3. **Action Items**:
   - Pick 1 metric to improve this week
   - Assign owner
   - Track in next week's review

---

## Common Issues and Solutions

### Issue 1: Missing Data Sources

**Problem**: Don't have deployment tracking or incident system

**Solution**:

- Start manual tracking (CSV or spreadsheet)
- Tag production deployments in Git (e.g., `git tag prod-2025-10-15`)
- Use Jira or GitHub Issues for incident tracking
- Implement proper tooling incrementally

### Issue 2: High Lead Time

**Problem**: Takes 5+ days from commit to deploy

**Root Causes**:

- Manual approval gates → Automate approvals or reduce gates
- Slow CI/CD pipeline → Parallelize tests, optimize builds
- Code review bottleneck → Add reviewers, reduce PR size
- Infrequent deployments → Increase deployment frequency

**Quick Win**: Deploy main branch automatically after tests pass (remove manual gate)

### Issue 3: High Change Failure Rate

**Problem**: 30%+ deployments fail

**Root Causes**:

- Insufficient testing → Increase test coverage (target: 80%+)
- Prod-staging mismatch → Make staging identical to prod
- Configuration errors → Validate config in CI
- Large deploys → Deploy smaller, more frequent changes

**Quick Win**: Add smoke tests that run post-deployment

### Issue 4: High MTTR

**Problem**: Takes 4+ hours to resolve incidents

**Root Causes**:

- Slow detection → Add health checks, alerting
- Unclear ownership → Define on-call rotation, escalation
- Poor observability → Add logging, tracing, metrics
- No rollback plan → Automate rollback, feature flags

**Quick Win**: Implement one-click rollback

---

## Improvement Roadmap

### Month 1: Establish Baseline

- Implement collection scripts
- Create dashboard
- Document current state

### Month 2-3: Low-Hanging Fruit

- Increase deployment frequency (remove manual gates)
- Reduce lead time (parallelize CI, smaller PRs)
- Reduce MTTR (add monitoring, runbooks)

### Month 4-6: Process Changes

- Shift testing left (pre-commit hooks, fast tests)
- Improve code review process (pair programming, mob reviews)
- Implement feature flags (decouple deploy from release)
- Add chaos testing (proactively find issues)

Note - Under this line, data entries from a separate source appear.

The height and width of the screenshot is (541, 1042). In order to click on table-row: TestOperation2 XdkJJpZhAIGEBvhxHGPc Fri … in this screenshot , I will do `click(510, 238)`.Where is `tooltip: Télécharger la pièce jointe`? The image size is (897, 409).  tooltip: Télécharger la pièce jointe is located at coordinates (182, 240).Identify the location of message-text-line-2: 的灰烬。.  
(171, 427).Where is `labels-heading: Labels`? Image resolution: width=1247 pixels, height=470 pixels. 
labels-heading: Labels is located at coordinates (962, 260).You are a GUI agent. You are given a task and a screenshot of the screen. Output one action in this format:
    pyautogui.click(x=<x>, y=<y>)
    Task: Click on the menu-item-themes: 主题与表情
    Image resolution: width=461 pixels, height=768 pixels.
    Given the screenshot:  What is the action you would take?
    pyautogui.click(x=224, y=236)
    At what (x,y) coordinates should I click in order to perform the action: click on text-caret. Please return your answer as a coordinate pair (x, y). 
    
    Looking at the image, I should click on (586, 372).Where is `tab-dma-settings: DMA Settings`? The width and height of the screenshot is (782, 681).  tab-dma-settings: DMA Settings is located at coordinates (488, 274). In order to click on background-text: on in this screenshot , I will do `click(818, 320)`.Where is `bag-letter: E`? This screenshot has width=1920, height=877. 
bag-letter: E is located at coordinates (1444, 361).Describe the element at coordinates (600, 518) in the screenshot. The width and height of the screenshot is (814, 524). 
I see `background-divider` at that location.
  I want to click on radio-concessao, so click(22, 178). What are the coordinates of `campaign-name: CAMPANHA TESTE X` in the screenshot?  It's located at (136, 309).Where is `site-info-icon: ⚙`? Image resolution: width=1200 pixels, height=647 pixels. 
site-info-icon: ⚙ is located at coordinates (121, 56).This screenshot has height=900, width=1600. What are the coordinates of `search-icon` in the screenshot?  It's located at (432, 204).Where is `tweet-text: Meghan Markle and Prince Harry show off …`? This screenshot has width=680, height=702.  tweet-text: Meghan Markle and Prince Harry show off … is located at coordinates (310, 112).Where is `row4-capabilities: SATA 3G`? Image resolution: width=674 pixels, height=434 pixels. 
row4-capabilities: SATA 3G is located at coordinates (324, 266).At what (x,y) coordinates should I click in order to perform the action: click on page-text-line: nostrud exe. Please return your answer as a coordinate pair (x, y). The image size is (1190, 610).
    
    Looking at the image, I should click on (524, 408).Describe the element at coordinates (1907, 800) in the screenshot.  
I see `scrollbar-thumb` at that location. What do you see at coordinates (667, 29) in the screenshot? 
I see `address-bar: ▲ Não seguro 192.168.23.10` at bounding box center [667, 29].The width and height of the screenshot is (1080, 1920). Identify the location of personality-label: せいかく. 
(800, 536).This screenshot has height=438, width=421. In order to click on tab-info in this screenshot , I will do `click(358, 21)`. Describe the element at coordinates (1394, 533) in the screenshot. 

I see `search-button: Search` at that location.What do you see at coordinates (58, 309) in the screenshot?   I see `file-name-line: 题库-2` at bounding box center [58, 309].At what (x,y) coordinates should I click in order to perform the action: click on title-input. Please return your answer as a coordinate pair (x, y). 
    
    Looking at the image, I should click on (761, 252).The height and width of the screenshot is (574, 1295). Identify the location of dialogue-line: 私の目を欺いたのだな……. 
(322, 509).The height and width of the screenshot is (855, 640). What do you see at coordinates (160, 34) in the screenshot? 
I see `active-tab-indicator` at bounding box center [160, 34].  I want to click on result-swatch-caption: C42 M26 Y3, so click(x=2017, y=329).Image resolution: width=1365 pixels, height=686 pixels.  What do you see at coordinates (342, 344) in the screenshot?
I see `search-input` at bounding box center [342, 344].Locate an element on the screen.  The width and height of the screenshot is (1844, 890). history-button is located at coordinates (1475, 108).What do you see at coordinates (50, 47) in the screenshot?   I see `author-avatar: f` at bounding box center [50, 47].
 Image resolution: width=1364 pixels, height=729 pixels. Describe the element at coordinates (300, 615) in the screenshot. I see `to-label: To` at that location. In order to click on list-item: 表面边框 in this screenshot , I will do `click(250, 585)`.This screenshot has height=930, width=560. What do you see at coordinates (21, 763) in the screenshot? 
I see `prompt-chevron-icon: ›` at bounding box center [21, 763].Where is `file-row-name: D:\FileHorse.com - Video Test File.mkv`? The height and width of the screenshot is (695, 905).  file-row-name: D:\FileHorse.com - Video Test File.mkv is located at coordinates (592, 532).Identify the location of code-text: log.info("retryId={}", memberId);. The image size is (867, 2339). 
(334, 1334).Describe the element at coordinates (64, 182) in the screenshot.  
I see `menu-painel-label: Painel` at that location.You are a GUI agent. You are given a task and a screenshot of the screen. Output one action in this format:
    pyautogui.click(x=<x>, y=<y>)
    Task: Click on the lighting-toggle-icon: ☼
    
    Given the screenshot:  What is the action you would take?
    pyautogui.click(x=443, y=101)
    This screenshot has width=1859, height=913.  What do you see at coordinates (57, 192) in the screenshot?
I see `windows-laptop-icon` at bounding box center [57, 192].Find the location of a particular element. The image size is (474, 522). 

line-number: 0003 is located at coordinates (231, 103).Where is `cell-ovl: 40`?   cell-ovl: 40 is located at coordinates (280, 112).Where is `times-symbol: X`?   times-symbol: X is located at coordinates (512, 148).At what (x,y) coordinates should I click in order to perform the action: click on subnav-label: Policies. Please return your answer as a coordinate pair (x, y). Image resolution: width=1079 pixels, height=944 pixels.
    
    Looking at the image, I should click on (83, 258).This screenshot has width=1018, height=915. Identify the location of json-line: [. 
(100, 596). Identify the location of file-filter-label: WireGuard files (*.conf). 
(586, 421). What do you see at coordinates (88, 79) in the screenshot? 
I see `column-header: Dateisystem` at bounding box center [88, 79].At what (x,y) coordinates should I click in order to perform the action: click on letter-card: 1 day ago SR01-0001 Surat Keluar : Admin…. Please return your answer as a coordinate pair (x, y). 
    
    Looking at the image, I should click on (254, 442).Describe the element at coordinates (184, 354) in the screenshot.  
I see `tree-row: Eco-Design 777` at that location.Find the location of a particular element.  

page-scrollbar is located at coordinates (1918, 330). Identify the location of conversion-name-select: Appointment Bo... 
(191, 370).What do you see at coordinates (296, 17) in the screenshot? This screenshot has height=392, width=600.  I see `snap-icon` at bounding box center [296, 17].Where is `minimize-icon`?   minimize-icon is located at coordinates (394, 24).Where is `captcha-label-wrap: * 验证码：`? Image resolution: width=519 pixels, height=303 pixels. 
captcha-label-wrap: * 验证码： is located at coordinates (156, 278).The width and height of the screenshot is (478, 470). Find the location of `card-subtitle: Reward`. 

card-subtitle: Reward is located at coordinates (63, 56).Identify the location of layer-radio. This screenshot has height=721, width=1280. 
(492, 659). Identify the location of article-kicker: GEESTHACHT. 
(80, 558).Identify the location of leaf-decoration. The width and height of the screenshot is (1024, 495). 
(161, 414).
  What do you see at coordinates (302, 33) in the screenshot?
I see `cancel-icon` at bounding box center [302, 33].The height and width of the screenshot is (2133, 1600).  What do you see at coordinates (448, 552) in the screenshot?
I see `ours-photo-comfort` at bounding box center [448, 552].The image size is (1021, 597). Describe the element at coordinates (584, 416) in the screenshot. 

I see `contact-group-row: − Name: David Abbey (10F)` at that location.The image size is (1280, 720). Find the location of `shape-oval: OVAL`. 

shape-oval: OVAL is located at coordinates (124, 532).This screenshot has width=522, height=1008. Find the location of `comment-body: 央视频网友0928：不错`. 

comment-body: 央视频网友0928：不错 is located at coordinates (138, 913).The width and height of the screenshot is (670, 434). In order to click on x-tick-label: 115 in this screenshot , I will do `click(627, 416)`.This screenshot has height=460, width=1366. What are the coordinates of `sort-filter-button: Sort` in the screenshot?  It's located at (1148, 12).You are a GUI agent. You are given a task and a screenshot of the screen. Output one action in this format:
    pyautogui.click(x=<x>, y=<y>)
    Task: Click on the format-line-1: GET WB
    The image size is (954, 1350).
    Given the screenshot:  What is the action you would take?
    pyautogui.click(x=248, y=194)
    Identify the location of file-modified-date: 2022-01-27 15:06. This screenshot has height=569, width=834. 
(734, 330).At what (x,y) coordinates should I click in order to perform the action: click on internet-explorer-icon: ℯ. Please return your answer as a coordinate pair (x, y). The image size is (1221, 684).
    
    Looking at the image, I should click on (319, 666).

### Month 7-12: Cultural Changes

- Blameless postmortems (learn from failures)
- Error budgets (balance speed and reliability)
- Continuous improvement (regular retrospectives)
- Team autonomy (empower teams to improve metrics)

---

## Success Criteria

**After 1 Week**:

- Baseline established
- Automated collection running
- Dashboard visible to team

**After 1 Month**:

- Metrics reviewed weekly
- 1 metric shows improvement

**After 3 Months**:

- Moved 1 level up on 2+ metrics (e.g., Medium → High)
- Team uses metrics to drive decisions

**After 6 Months**:

- Deployment Frequency: High or Elite
- Lead Time: High or Elite
- Change Failure Rate: < 20%
- MTTR: < 2 hours

---

## Resources

**DORA Research**:

- State of DevOps Reports: https://dora.dev/research/
- DORA Metrics Calculator: https://cloud.google.com/blog/products/devops-sre/using-the-four-keys-to-measure-your-devops-performance

**Tools**:

- Four Keys (Open Source DORA Metrics): https://github.com/GoogleCloudPlatform/fourkeys
- Sleuth (Commercial DORA Tracking): https://www.sleuth.io/
- LinearB (Commercial): https://linearb.io/

**Books**:

- "Accelerate" by Nicole Forsgren, Jez Humble, Gene Kim
- "The DevOps Handbook" by Gene Kim, Jez Humble, Patrick Debois
- "Site Reliability Engineering" (Google SRE Book)

---

## Conclusion

DORA metrics are the industry-standard way to measure software delivery performance. Start simple (manual baseline), automate incrementally, and use metrics to drive continuous improvement.

**Key Takeaways**:

1. Start with baseline (manual is fine)
2. Automate collection incrementally
3. Review weekly, improve continuously
4. Focus on one metric at a time
5. Celebrate improvements, learn from setbacks

**Remember**: The goal is not perfect metrics. The goal is continuous improvement.